Lagrange points of the circular restricted three-body problem

What you are seeing: two heavy bodies on a circular orbit (yellow: the primary, like the Sun; blue: the secondary, like Jupiter or the Moon), in a frame that rotates with them so they sit still. A small test particle (red) is dropped at a chosen starting location with a chosen velocity and the playground integrates its motion. Trails fade with age. The five labeled black dots are the Lagrange points: locations where the test particle can in principle sit still in the rotating frame.

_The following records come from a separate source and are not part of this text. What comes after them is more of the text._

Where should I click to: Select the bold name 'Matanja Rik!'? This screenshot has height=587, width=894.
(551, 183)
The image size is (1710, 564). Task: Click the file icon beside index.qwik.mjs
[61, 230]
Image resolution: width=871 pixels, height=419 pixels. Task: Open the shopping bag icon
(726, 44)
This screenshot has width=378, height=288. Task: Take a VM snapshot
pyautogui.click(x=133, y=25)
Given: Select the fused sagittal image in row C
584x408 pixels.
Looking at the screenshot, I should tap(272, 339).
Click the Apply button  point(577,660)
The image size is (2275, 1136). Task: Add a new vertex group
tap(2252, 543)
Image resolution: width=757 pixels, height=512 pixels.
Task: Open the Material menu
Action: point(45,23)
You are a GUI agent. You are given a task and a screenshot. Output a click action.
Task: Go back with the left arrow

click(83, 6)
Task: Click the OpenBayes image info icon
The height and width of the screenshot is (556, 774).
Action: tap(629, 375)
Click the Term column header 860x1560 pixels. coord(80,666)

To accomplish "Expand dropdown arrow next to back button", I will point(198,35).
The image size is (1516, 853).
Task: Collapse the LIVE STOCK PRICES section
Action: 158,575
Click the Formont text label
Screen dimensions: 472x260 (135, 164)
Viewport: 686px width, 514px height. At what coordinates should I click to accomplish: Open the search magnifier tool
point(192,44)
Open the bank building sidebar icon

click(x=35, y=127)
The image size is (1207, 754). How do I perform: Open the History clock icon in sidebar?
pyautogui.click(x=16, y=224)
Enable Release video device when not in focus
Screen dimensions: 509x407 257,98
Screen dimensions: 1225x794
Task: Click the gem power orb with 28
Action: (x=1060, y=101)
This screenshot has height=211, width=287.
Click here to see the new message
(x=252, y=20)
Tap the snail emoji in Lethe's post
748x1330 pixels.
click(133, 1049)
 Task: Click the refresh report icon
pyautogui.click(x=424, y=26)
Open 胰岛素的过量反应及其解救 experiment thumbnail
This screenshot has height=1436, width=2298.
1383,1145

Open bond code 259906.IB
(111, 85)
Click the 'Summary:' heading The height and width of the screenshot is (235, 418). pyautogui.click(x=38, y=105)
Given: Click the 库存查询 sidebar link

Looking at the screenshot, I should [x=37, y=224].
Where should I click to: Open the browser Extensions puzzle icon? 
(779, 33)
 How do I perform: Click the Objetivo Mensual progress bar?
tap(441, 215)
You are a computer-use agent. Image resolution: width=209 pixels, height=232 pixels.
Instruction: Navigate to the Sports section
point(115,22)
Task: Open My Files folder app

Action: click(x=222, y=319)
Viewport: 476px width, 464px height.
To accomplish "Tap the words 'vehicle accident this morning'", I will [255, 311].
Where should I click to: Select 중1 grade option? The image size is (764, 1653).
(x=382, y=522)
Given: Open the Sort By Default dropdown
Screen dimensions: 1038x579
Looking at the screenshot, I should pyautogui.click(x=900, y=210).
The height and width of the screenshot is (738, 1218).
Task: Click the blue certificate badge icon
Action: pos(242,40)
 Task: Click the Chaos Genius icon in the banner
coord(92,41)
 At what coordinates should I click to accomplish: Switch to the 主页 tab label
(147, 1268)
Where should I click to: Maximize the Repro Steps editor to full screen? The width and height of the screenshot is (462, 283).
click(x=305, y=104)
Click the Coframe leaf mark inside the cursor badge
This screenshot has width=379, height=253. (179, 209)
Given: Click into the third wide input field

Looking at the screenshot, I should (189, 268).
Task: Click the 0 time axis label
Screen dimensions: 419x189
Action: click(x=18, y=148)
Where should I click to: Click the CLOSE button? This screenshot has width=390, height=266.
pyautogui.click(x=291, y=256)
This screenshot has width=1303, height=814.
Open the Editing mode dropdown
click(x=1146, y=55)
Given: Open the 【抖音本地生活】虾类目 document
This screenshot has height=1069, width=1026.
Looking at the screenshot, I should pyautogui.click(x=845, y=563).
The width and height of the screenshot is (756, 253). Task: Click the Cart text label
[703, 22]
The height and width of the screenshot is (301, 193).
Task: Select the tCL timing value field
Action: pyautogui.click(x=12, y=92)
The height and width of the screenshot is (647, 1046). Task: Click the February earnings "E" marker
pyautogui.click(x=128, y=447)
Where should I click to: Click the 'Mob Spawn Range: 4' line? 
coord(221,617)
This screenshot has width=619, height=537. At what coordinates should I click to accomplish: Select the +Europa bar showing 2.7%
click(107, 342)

Equations of motion in the synodic frame : $\ddot x - 2\dot y - x = -\frac{(1 - \mu)(x + \mu)}{r_1^3} - \frac{\mu (x - 1 + \mu)}{r_2^3}$, $\ddot y + 2\dot x - y = -\frac{(1 - \mu) y}{r_1^3} - \frac{\mu y}{r_2^3}$. Mass parameter $\mu = m_2 / (m_1 + m_2)$. L1, L2, L3 are on the $x$-axis and always unstable. L4 and L5 form equilateral triangles with the primaries; they are linearly stable if $\mu \lt \mu_R \approx 0.0385$ (Routh's stability criterion). The famous Trojan asteroid clouds live around Jupiter's L4 and L5 ($\mu \approx 10^{-3}$).

Click anywhere on the plot to drop a test particle there at zero velocity. Use the buttons to drop one exactly at L4 or L5 with a tiny perturbation.